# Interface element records
※ ※ ※
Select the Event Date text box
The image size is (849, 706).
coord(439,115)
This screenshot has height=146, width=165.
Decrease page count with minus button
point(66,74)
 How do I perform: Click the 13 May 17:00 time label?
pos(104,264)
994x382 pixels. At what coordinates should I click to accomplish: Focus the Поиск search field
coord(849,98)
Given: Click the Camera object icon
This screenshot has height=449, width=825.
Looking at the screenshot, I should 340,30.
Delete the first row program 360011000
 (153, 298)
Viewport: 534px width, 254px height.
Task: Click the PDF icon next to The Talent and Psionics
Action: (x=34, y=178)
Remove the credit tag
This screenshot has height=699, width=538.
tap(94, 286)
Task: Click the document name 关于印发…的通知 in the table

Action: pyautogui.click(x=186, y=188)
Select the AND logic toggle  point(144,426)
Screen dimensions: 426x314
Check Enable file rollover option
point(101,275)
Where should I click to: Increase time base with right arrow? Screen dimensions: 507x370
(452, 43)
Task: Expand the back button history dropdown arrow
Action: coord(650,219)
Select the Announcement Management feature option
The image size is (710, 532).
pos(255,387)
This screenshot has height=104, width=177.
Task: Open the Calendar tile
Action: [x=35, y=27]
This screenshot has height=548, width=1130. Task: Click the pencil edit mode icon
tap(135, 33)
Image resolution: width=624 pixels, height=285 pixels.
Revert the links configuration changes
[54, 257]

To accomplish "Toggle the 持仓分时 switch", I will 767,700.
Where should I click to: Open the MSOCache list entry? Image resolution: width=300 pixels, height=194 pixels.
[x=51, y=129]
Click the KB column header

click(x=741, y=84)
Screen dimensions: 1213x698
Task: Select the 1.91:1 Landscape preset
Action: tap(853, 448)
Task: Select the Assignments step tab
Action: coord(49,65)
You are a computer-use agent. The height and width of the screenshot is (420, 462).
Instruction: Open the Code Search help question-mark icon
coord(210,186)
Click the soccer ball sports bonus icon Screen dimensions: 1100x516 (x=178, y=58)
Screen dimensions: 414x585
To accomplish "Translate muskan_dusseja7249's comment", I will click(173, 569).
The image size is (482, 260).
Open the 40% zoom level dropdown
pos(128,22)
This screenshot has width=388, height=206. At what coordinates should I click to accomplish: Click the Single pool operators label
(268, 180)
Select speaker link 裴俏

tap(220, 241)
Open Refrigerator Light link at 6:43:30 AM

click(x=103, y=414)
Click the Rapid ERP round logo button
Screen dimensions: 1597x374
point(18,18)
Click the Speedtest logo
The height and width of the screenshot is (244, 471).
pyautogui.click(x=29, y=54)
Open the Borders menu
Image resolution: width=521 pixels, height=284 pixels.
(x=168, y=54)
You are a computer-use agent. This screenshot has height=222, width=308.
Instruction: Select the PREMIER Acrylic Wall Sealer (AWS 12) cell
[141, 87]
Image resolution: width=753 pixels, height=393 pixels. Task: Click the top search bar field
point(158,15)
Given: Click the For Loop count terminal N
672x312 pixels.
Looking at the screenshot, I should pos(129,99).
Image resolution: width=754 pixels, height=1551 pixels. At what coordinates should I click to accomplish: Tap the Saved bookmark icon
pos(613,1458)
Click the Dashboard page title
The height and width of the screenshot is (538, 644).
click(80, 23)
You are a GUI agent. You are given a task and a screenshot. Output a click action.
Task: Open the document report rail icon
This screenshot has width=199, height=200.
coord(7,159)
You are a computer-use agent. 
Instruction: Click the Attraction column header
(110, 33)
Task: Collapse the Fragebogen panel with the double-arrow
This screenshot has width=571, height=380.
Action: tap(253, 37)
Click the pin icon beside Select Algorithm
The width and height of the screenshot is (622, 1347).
※ ※ ※
Replace "column header" with "column heading" throughout the listing above, keeping every other part of it unchanged.

# COMPLETE ANSWER
Select the Event Date text box
The image size is (849, 706).
coord(439,115)
This screenshot has height=146, width=165.
Decrease page count with minus button
point(66,74)
 How do I perform: Click the 13 May 17:00 time label?
pos(104,264)
994x382 pixels. At what coordinates should I click to accomplish: Focus the Поиск search field
coord(849,98)
Given: Click the Camera object icon
This screenshot has height=449, width=825.
Looking at the screenshot, I should 340,30.
Delete the first row program 360011000
 (153, 298)
Viewport: 534px width, 254px height.
Task: Click the PDF icon next to The Talent and Psionics
Action: (x=34, y=178)
Remove the credit tag
This screenshot has height=699, width=538.
tap(94, 286)
Task: Click the document name 关于印发…的通知 in the table

Action: pyautogui.click(x=186, y=188)
Select the AND logic toggle  point(144,426)
Screen dimensions: 426x314
Check Enable file rollover option
point(101,275)
Where should I click to: Increase time base with right arrow? Screen dimensions: 507x370
(452, 43)
Task: Expand the back button history dropdown arrow
Action: coord(650,219)
Select the Announcement Management feature option
The image size is (710, 532).
pos(255,387)
This screenshot has height=104, width=177.
Task: Open the Calendar tile
Action: [x=35, y=27]
This screenshot has height=548, width=1130. Task: Click the pencil edit mode icon
tap(135, 33)
Image resolution: width=624 pixels, height=285 pixels.
Revert the links configuration changes
[54, 257]

To accomplish "Toggle the 持仓分时 switch", I will 767,700.
Where should I click to: Open the MSOCache list entry? Image resolution: width=300 pixels, height=194 pixels.
[x=51, y=129]
Click the KB column heading

click(x=741, y=84)
Screen dimensions: 1213x698
Task: Select the 1.91:1 Landscape preset
Action: tap(853, 448)
Task: Select the Assignments step tab
Action: coord(49,65)
You are a computer-use agent. The height and width of the screenshot is (420, 462).
Instruction: Open the Code Search help question-mark icon
coord(210,186)
Click the soccer ball sports bonus icon Screen dimensions: 1100x516 (x=178, y=58)
Screen dimensions: 414x585
To accomplish "Translate muskan_dusseja7249's comment", I will click(173, 569).
The image size is (482, 260).
Open the 40% zoom level dropdown
pos(128,22)
This screenshot has width=388, height=206. At what coordinates should I click to accomplish: Click the Single pool operators label
(268, 180)
Select speaker link 裴俏

tap(220, 241)
Open Refrigerator Light link at 6:43:30 AM

click(x=103, y=414)
Click the Rapid ERP round logo button
Screen dimensions: 1597x374
point(18,18)
Click the Speedtest logo
The height and width of the screenshot is (244, 471).
pyautogui.click(x=29, y=54)
Open the Borders menu
Image resolution: width=521 pixels, height=284 pixels.
(x=168, y=54)
You are a computer-use agent. This screenshot has height=222, width=308.
Instruction: Select the PREMIER Acrylic Wall Sealer (AWS 12) cell
[141, 87]
Image resolution: width=753 pixels, height=393 pixels. Task: Click the top search bar field
point(158,15)
Given: Click the For Loop count terminal N
672x312 pixels.
Looking at the screenshot, I should pos(129,99).
Image resolution: width=754 pixels, height=1551 pixels. At what coordinates should I click to accomplish: Tap the Saved bookmark icon
pos(613,1458)
Click the Dashboard page title
The height and width of the screenshot is (538, 644).
click(80, 23)
You are a GUI agent. You are given a task and a screenshot. Output a click action.
Task: Open the document report rail icon
This screenshot has width=199, height=200.
coord(7,159)
You are a computer-use agent. 
Instruction: Click the Attraction column heading
(110, 33)
Task: Collapse the Fragebogen panel with the double-arrow
This screenshot has width=571, height=380.
Action: tap(253, 37)
Click the pin icon beside Select Algorithm
The width and height of the screenshot is (622, 1347).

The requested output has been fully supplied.